If the Japanese are at all aware of the Shangri-la image of the Himalayan countries, in all likelihood they got it from the West.
"We are also from the Orient, which the West sees as exotic. We don't have the same romantic idea of Nepal," said Takashi Miyahara, a Japanese who has lived in Nepal for 24 years. He first came to climb in 1962, then returned four years later to work as a consultant, and is presently chairman of a hotel in Kathmandu, the famous Everestview Hotel up in Khumbu, and a trekking agency.

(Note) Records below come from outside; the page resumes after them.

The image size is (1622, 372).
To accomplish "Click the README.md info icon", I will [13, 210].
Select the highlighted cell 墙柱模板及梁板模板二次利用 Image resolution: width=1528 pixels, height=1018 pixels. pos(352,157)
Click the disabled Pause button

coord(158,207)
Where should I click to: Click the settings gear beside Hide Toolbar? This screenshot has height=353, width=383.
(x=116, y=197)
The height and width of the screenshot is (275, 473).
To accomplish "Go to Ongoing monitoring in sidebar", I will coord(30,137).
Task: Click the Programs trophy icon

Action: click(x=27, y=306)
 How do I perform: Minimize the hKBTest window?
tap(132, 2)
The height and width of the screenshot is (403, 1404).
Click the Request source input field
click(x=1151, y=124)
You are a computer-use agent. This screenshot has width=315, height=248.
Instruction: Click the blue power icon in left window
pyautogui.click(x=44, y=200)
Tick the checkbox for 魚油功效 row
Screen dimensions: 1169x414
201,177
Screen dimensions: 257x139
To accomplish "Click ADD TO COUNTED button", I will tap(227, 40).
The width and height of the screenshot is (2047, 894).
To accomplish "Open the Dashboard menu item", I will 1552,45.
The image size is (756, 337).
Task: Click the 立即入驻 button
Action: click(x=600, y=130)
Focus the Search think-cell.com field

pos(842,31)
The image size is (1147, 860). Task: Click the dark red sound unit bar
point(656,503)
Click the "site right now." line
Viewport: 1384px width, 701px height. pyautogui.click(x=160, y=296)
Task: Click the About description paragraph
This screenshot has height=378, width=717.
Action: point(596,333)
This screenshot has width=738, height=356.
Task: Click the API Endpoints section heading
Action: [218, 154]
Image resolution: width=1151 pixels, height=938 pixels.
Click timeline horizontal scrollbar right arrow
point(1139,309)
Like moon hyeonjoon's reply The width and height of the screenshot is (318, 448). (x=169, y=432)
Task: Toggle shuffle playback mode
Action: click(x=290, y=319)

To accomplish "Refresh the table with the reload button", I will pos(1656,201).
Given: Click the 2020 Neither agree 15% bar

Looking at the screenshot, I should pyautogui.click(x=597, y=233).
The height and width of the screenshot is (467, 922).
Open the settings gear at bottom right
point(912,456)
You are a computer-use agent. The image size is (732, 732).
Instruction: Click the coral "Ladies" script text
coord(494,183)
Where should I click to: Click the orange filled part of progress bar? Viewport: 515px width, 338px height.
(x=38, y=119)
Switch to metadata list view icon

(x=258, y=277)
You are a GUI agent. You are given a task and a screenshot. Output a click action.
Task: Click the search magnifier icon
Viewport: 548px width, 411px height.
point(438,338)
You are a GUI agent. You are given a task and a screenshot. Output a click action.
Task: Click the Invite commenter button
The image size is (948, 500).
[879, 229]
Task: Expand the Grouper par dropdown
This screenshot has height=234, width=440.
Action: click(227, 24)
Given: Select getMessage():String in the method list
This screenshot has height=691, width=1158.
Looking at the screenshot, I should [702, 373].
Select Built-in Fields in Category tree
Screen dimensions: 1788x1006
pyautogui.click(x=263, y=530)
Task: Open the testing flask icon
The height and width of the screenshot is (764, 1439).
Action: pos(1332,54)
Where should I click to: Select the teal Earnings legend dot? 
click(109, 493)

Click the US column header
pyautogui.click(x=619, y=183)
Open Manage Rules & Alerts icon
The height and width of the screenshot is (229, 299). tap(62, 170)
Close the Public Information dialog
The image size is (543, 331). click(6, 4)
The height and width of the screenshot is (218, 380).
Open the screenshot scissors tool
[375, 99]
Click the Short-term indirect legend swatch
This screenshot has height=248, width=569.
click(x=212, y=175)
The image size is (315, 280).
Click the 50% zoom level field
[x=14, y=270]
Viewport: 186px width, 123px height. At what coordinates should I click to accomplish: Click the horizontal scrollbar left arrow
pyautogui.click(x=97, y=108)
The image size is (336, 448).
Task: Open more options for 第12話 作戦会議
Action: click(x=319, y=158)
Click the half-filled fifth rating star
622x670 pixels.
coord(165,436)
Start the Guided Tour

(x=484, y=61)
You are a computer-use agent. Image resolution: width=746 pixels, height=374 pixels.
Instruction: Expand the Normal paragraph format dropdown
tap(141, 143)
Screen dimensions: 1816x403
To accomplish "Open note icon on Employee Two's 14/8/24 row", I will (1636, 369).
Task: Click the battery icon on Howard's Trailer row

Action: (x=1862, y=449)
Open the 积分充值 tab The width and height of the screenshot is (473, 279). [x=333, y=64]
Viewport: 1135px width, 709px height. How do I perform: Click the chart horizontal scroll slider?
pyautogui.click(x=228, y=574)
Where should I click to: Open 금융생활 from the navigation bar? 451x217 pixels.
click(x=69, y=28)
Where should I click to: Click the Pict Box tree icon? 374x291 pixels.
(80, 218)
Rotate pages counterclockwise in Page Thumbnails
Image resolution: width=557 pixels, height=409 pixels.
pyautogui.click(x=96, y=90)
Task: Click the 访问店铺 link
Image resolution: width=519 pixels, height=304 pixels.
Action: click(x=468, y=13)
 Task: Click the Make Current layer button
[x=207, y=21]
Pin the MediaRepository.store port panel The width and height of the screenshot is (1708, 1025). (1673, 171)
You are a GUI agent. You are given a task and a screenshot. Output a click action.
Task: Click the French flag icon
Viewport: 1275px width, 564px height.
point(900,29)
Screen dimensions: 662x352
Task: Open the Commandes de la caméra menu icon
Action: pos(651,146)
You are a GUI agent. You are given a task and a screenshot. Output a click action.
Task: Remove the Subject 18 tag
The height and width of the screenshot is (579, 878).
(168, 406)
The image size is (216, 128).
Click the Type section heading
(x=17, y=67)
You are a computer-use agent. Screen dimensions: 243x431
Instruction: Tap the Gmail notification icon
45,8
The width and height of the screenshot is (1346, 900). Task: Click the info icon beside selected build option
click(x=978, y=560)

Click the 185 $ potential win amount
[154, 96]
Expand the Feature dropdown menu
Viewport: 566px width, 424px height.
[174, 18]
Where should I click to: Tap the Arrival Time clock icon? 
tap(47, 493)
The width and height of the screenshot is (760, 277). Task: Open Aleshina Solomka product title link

Yet what made Miyahara return after his climb of Mukti Himal, behind Dhaulagiri, was the discovery of "Tohgenkyo," a word of Chinese origin, which comes closest to the notion of Shangri-La. The difference is that Toh-genkyo, which accolades a pristine scene of plum blossoms with mountains all around, really refers to a specific instance or site of beauty, whereas Shangri-la is a notion of a way of life imbued with an elevated sense of other-worldliness.
If stretched, Tohgenkyo can mean a "fairyland," said Miyahara, but clearly, the Japanese do not have a specific region in mind as qualifying. Thus Miyahara cites particular sites – Ghorapani, Langtang, Syangboche (where his famous but presently inoperative hotel is located), and Hunza in the Gilgit ¬that, to him, are examples of Tohgenkyo.